Sqoop import exercise


I was trying to solve the following problem using sqoop import. The problem doesn’t have any requirement about boundary conditions or output-dir. but arun teaches blog solution has these two things as argument. boundary conditions argument, is it mandatory?

  1. Using sqoop, import products_replica table from MYSQL into hdfs such that fields are separated by a ‘|’ and lines are separated by ‘\n’. Null values are represented as -1 for numbers and “NOT-AVAILABLE” for strings. Only records with product id greater than or equal to 1 and less than or equal to 1000 should be imported and use 3 mappers for importing.
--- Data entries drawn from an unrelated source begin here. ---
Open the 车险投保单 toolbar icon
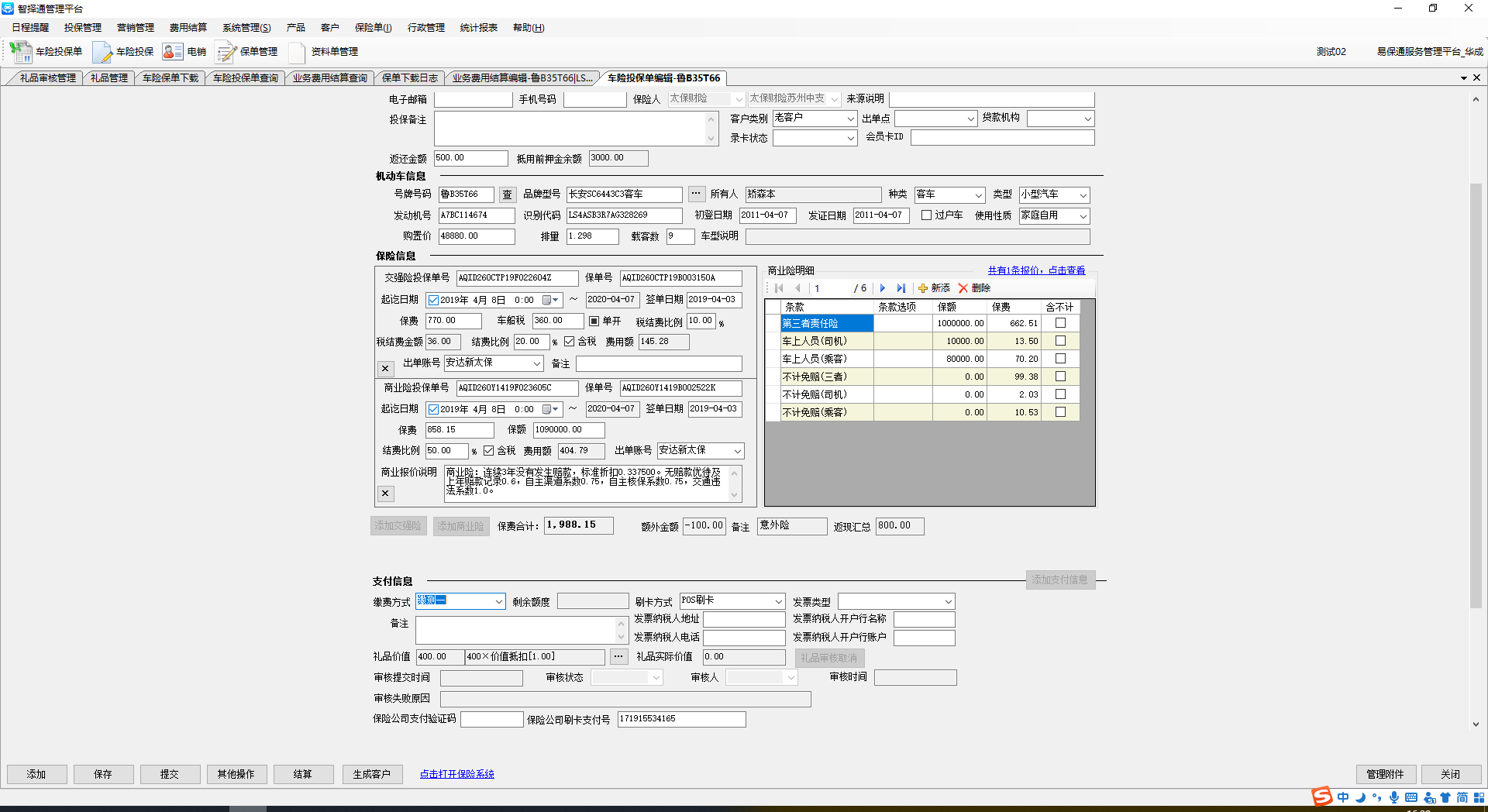 (21, 52)

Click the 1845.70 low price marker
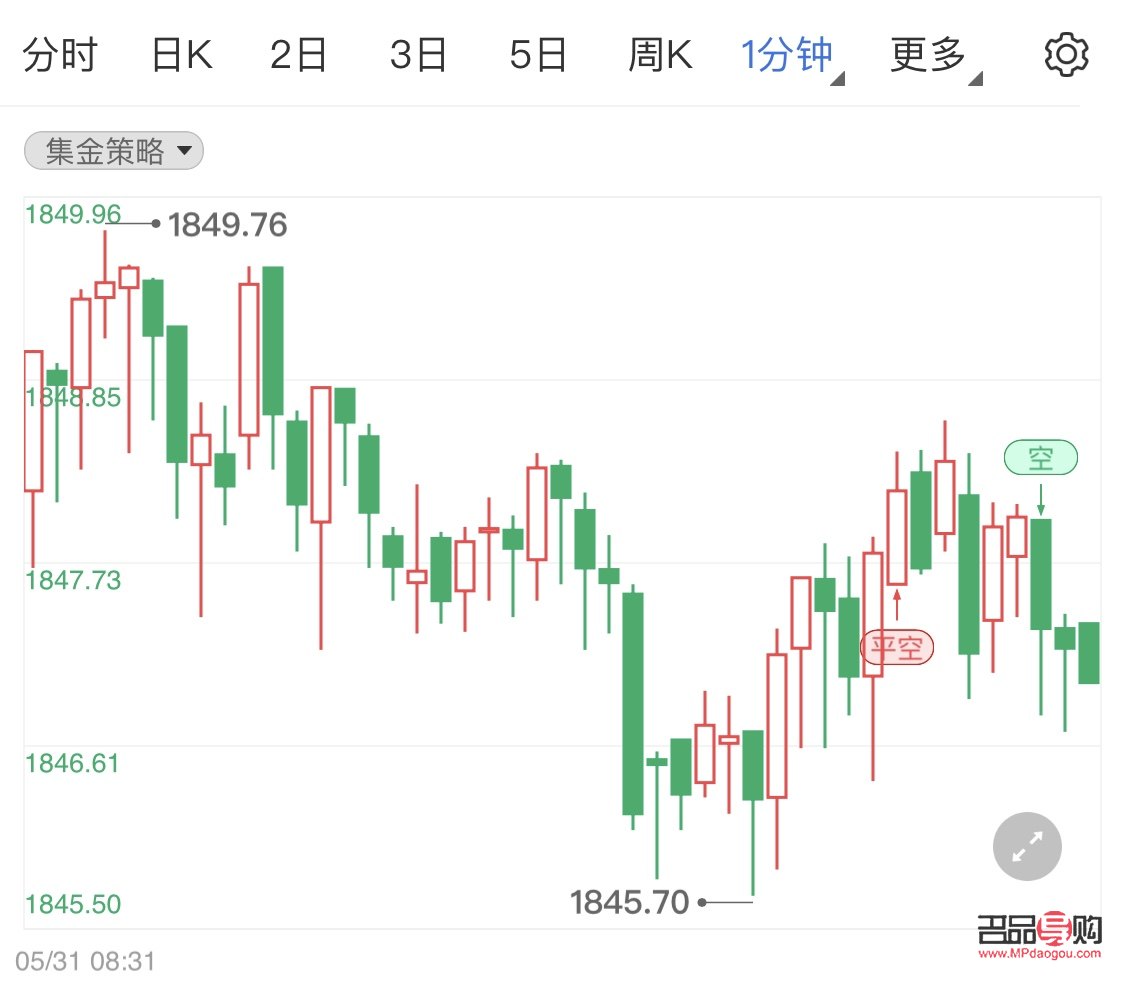pos(630,902)
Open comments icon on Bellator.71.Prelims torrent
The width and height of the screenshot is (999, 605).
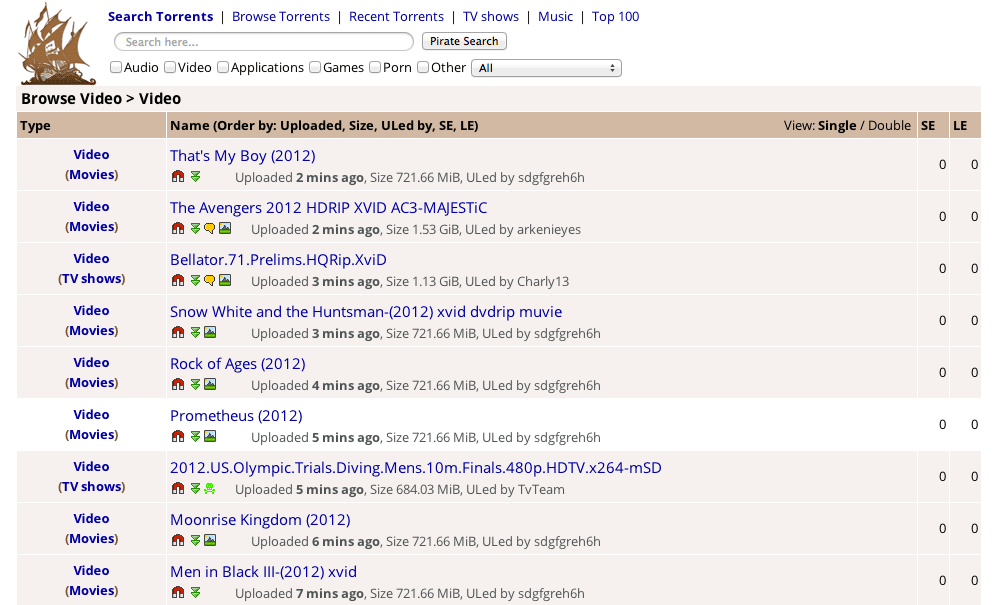coord(209,280)
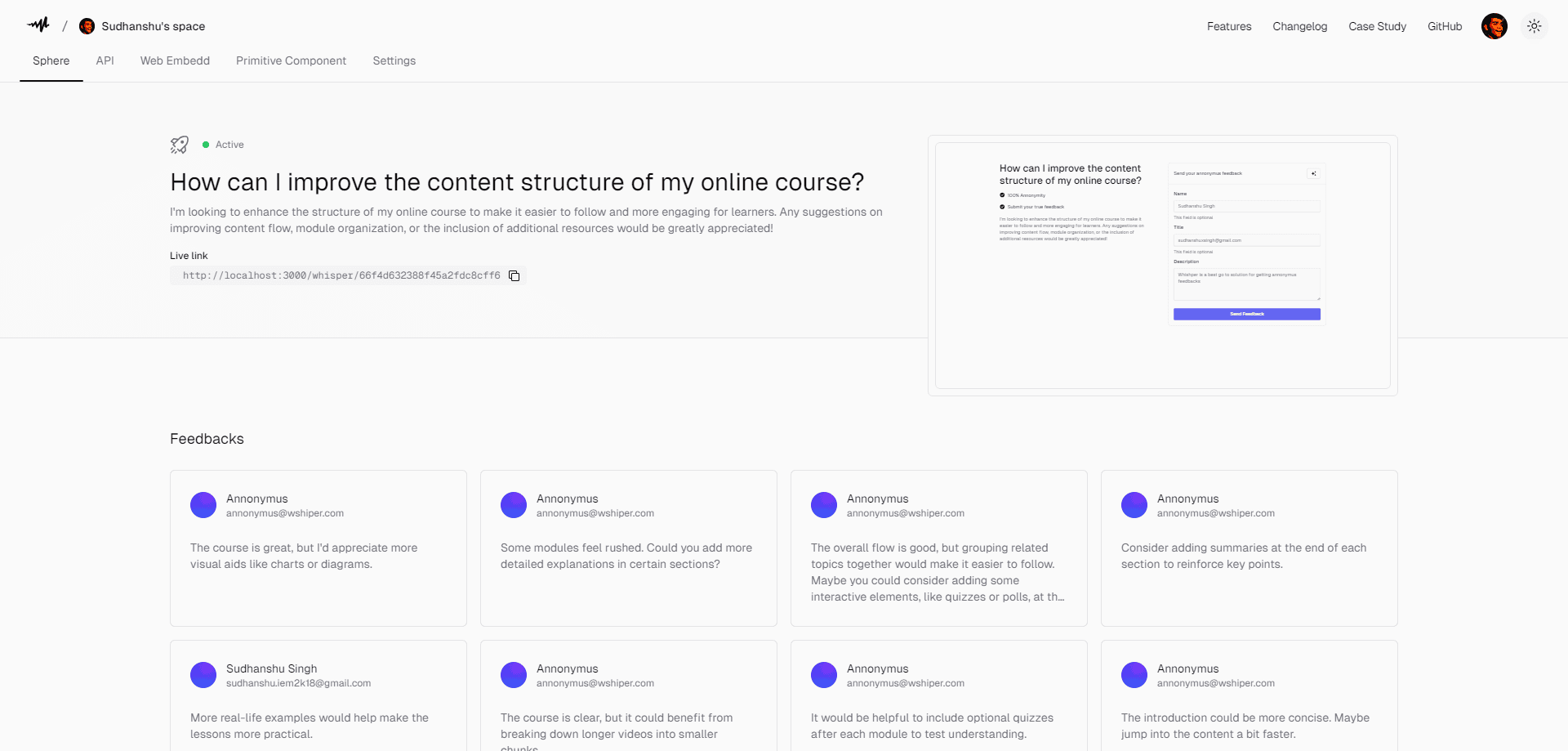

The destination file should be stored as a text file to directory /user/cloudera/problem5/products-text .


Following is the solution

sqoop import
–connect “jdbc:mysql://quickstart.cloudera:3306/retail_db”
–username retail_dba
–password cloudera
–table products_replica
–target-dir /user/cloudera/problem5/products-text
–fields-terminated-by ‘|’
–lines-terminated-by ‘\n’
–null-non-string -1
–null-string “NOT-AVAILABLE”
-m 3
–where “product_id between 1 and 1000”
–outdir /home/cloudera/sqoop1
–boundary-query “select min(product_id), max(product_id) from products_replica where product_id between 1 and 1000”;